指示:
記事で柳川氏は、マズローの「完全なる経営」に腹に落ちることがたくさん書いてあったと語っている。記事の記述をもとに、それがどのような内容だったかを1〜3文で説明せよ。

株式会社フォーシックス 代表取締役 柳川誉之(以下、柳川): 私どもは大阪府羽曳野(はびきの)市で、海鮮居酒屋を経営しています。およそ120坪の店内に席数は123席、スタッフは40名ほどです。高校生が12人、大学生が11人、パートスタッフが7人、あとはフリーアルバイターと社員で構成されています。
ご家族を対象とした居酒屋で、「家族愛」をテーマに居場所づくりをしており、そちらで家族愛の確認や思い出づくりのお手伝いをしています。
私の会社もそうなりたい
藤岡: 障がい者雇用にも、積極的に取り組んでいるとお聞きしています。
柳川: はい、2013年に「フォーシックス」を設立しましたが、それ以前から「本来の会社とはこういうものだ」と思う理想像や、こうしたいという姿がありました。
個人経営時代も含め、今年で創業して25年になりますが、これまではなかなかそこへ向かうことができず、「何かが違う」と感じつつも、事業をしながら自分が正しいと思う道を進んできました。
2009年か2010年に、一冊の本と出会いました。心理学者のアブラハム・マズローが書いた、「完全なる経営」です。
その中には「みんなが手を取り合って」とか、「人は働きたいものである」など、私の腹に落ちることがたくさん書いてありました。

提供データ:

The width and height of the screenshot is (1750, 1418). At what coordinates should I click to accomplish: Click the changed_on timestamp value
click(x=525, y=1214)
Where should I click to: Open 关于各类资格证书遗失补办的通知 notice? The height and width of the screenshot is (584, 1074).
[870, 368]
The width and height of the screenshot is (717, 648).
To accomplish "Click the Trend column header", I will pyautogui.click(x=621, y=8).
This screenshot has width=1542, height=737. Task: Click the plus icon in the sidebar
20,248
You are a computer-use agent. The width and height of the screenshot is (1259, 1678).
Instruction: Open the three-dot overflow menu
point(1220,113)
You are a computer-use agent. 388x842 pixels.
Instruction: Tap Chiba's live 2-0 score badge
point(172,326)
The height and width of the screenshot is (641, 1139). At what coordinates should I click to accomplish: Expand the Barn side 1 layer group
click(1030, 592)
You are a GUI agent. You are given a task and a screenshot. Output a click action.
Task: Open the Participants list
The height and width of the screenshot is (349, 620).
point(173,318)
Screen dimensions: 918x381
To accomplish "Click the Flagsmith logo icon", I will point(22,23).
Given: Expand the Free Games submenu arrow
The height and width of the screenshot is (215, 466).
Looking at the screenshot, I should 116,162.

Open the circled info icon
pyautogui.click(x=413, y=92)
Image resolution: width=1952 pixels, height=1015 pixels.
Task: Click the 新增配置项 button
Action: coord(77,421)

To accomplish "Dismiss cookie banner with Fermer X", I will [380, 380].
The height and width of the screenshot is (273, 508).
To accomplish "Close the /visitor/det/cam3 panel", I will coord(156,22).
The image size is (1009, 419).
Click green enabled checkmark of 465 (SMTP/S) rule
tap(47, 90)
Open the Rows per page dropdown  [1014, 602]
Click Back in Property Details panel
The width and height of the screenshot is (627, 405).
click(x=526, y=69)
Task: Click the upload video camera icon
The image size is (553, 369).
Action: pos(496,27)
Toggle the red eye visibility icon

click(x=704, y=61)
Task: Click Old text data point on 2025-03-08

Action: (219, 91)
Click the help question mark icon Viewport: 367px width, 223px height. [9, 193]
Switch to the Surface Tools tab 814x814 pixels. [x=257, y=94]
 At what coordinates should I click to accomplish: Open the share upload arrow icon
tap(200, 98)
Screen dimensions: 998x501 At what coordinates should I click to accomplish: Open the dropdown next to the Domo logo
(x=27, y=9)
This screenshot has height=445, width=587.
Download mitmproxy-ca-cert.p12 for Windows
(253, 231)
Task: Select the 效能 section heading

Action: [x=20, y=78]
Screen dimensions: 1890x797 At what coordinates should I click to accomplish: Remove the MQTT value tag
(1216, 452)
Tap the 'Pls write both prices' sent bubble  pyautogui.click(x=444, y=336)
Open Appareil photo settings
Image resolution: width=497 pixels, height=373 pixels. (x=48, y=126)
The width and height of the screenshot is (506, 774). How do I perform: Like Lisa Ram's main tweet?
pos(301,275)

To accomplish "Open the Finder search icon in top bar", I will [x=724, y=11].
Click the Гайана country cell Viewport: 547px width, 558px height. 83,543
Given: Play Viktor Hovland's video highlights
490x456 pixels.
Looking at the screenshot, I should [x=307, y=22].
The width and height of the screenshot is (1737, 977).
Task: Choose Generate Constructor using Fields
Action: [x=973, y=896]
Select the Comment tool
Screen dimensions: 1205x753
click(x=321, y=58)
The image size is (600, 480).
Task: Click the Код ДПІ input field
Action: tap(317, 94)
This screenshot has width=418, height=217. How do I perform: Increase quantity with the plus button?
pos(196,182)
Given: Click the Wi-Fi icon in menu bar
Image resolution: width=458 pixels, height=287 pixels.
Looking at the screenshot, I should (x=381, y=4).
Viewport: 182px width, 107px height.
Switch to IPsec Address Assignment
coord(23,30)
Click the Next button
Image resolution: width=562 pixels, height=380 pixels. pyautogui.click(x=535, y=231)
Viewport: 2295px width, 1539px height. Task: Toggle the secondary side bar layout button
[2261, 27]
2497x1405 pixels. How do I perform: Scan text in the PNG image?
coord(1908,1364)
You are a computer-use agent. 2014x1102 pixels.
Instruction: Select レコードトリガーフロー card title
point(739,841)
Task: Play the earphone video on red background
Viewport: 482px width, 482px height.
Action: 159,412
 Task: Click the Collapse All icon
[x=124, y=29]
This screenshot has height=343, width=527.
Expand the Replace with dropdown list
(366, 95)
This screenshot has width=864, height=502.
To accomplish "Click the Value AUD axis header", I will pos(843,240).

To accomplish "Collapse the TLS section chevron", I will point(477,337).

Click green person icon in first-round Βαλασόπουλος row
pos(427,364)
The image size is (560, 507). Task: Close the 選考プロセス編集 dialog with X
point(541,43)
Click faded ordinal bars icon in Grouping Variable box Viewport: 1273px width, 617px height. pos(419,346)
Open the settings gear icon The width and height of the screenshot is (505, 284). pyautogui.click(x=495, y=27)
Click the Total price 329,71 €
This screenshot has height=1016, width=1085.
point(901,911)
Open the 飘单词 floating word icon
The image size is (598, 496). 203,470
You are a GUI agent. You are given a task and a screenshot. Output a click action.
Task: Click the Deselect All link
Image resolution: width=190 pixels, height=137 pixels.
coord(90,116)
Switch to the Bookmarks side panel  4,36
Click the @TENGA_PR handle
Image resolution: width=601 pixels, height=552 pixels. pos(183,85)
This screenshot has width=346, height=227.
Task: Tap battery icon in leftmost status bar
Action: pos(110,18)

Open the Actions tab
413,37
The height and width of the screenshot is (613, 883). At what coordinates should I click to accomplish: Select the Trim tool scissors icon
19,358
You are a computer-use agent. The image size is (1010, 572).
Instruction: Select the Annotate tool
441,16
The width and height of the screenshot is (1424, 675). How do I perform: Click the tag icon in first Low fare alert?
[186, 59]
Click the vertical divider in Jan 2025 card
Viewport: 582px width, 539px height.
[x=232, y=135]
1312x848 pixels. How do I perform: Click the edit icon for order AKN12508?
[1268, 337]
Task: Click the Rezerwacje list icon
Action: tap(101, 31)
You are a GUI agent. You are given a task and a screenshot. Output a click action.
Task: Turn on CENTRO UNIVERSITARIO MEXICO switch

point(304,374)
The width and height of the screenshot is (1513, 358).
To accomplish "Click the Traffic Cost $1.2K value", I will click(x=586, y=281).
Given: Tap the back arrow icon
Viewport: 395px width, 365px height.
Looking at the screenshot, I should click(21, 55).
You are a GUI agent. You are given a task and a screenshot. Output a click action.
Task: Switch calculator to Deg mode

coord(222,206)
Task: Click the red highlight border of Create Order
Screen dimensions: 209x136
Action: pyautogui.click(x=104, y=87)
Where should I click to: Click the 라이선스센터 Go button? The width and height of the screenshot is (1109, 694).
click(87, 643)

最終回答:
その本には「みんなが手を取り合って」や「人は働きたいものである」といった言葉が書かれていました。柳川氏にとって、これらが腹に落ちる内容でした。